The answer should consist of every line in the material below that has the word "computer".

*** Data Section Begins ***

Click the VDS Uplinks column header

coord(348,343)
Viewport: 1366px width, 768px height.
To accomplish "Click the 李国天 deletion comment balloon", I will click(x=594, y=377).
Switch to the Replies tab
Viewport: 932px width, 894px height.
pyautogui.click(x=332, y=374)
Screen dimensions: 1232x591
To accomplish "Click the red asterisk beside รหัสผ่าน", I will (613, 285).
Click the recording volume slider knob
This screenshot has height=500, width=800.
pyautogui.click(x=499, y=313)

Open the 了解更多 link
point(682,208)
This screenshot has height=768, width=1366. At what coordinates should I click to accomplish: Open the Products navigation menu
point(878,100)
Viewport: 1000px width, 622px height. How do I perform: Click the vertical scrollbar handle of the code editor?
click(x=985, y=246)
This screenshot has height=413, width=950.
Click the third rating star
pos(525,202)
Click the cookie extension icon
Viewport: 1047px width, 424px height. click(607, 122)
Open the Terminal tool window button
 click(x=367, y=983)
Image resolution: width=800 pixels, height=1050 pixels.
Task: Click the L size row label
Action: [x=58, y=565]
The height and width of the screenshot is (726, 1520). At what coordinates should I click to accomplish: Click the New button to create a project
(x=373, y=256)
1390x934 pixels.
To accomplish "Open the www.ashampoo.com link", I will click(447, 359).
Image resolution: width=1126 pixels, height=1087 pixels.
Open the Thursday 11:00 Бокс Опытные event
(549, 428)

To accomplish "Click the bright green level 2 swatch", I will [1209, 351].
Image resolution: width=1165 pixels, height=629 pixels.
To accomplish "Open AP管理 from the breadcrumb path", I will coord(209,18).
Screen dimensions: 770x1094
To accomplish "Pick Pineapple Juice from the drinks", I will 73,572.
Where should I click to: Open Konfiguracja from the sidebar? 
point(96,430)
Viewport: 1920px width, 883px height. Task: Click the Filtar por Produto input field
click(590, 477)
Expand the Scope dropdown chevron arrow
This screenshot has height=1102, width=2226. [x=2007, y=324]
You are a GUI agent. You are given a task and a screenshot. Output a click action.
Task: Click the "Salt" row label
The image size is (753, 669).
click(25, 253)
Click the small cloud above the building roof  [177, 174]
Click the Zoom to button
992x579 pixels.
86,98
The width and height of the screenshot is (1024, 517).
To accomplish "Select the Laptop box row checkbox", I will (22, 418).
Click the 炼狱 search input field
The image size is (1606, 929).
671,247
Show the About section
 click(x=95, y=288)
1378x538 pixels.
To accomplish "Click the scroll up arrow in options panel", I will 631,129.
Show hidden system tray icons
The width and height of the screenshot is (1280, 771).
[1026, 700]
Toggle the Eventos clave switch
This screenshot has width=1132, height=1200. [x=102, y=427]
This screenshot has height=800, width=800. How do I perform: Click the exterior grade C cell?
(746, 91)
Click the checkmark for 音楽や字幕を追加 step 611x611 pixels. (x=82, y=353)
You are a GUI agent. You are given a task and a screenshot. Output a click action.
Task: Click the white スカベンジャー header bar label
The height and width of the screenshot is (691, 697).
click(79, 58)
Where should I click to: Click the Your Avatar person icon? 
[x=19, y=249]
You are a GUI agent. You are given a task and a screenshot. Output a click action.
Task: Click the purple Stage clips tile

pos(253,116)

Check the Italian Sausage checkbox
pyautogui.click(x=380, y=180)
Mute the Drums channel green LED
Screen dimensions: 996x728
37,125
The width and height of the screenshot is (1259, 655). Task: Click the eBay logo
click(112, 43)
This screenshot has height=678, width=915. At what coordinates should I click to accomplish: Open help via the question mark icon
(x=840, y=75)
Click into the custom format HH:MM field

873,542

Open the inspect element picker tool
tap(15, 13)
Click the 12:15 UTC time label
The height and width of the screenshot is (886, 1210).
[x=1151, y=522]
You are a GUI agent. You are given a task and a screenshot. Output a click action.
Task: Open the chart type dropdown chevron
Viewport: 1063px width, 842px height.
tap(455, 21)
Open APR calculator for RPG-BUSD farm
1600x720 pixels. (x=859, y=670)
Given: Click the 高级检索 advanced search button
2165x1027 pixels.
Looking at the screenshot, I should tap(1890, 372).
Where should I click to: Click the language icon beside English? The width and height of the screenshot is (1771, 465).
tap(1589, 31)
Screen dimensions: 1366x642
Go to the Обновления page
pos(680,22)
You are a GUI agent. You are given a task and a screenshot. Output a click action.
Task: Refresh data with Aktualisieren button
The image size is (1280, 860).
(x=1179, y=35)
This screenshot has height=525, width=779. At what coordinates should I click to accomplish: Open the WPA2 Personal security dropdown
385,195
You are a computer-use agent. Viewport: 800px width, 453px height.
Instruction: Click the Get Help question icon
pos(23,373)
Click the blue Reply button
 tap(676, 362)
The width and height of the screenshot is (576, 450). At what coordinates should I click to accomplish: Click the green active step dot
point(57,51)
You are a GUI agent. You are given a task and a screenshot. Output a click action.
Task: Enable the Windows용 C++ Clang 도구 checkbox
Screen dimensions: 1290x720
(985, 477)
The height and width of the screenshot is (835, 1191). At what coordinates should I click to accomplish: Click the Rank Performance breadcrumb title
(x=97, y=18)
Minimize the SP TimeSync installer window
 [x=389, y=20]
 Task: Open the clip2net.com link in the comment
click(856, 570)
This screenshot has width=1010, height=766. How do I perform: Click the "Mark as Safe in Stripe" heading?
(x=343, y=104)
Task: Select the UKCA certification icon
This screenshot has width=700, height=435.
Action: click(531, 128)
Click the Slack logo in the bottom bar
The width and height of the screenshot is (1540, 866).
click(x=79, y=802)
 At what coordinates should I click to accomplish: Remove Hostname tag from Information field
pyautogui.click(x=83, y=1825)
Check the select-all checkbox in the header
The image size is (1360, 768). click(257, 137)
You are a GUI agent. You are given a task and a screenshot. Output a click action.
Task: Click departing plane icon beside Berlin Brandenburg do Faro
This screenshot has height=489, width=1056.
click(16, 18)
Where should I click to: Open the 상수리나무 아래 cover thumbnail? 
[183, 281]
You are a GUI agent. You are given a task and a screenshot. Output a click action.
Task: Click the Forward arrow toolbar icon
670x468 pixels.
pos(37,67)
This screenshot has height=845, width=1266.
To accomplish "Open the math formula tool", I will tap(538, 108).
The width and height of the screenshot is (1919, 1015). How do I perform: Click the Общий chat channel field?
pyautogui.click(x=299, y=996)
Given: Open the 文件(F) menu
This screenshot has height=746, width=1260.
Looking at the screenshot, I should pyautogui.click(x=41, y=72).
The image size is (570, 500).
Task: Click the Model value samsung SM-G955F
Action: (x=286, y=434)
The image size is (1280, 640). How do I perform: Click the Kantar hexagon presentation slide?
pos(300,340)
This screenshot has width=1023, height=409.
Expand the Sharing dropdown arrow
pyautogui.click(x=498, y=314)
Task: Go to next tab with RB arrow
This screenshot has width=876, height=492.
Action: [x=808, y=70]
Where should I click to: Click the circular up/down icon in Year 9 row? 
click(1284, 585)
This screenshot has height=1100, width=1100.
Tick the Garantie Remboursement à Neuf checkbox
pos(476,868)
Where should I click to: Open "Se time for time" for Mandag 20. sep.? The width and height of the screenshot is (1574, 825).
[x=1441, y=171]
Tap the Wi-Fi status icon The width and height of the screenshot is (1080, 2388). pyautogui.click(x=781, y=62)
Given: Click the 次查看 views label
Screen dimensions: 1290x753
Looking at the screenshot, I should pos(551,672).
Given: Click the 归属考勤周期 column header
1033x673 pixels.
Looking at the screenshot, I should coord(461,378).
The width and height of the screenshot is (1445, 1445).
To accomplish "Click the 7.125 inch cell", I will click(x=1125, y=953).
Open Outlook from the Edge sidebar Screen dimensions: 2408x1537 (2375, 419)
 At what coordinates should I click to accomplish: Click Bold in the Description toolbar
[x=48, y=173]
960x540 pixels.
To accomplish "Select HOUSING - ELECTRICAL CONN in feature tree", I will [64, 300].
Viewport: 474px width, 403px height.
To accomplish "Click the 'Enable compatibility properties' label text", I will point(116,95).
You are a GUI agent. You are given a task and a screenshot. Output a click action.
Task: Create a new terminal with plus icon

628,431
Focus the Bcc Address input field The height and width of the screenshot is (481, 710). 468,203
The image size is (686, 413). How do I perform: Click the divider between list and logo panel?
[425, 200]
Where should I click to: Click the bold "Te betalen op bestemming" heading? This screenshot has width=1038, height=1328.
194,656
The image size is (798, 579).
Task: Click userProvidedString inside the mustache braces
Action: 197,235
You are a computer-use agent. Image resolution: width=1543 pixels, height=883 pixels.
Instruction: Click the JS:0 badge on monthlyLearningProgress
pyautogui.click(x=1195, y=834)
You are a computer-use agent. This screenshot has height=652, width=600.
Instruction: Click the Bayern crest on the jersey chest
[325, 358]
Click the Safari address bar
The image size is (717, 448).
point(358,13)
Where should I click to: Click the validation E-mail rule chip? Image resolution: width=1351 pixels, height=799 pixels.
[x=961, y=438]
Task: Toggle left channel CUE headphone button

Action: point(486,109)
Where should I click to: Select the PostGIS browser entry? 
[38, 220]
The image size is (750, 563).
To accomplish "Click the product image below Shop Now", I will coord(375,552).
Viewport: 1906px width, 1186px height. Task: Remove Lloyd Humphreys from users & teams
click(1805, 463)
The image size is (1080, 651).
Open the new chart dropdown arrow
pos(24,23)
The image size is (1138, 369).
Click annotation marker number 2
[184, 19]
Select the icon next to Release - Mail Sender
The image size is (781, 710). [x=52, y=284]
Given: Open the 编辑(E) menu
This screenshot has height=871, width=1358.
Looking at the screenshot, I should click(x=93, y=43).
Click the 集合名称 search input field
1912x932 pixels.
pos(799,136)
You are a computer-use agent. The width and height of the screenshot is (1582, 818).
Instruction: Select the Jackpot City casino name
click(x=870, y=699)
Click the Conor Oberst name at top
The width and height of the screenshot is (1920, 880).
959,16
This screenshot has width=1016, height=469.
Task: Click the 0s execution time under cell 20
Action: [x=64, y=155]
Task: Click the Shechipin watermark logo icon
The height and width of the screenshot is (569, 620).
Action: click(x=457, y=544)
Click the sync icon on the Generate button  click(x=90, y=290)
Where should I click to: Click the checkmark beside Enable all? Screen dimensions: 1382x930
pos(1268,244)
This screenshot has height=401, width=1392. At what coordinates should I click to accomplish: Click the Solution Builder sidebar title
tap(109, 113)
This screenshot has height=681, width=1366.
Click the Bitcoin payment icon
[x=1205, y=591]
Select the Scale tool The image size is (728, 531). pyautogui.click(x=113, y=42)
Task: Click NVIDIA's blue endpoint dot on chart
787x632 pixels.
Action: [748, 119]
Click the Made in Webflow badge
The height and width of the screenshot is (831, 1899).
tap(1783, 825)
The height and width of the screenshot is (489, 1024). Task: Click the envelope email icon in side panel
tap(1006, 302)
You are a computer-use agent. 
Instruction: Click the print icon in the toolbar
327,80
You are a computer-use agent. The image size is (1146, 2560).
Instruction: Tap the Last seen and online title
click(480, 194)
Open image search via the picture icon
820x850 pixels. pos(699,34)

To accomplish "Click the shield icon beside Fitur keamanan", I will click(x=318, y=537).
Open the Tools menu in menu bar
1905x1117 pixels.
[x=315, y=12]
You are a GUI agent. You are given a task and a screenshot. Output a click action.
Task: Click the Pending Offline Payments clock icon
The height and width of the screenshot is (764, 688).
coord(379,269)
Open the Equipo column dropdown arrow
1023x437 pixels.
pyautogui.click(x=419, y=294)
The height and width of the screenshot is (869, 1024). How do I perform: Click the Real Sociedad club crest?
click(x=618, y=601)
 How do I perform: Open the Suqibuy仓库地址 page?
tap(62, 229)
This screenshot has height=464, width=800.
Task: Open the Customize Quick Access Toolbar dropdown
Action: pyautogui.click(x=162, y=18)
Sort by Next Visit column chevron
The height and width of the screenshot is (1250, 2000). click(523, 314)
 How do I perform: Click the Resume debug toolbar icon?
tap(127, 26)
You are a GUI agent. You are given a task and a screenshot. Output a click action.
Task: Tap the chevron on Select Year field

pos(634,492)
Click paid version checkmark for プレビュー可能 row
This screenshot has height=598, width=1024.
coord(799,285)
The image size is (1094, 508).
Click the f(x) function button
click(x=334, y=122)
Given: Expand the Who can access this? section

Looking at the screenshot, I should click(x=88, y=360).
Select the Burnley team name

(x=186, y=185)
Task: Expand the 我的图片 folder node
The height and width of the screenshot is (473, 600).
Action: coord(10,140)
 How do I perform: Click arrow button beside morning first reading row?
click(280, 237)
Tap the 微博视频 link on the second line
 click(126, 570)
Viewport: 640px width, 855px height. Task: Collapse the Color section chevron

*** Data Section Ends ***

**Response area**
You are a computer-use agent. Viewport: 800px width, 453px height.
You are a computer-use agent. Image resolution: width=1543 pixels, height=883 pixels.
You are a computer-use agent. This screenshot has height=652, width=600.
You are a computer-use agent. The width and height of the screenshot is (1582, 818).
You are a computer-use agent. 
You are a computer-use agent. The image size is (1146, 2560).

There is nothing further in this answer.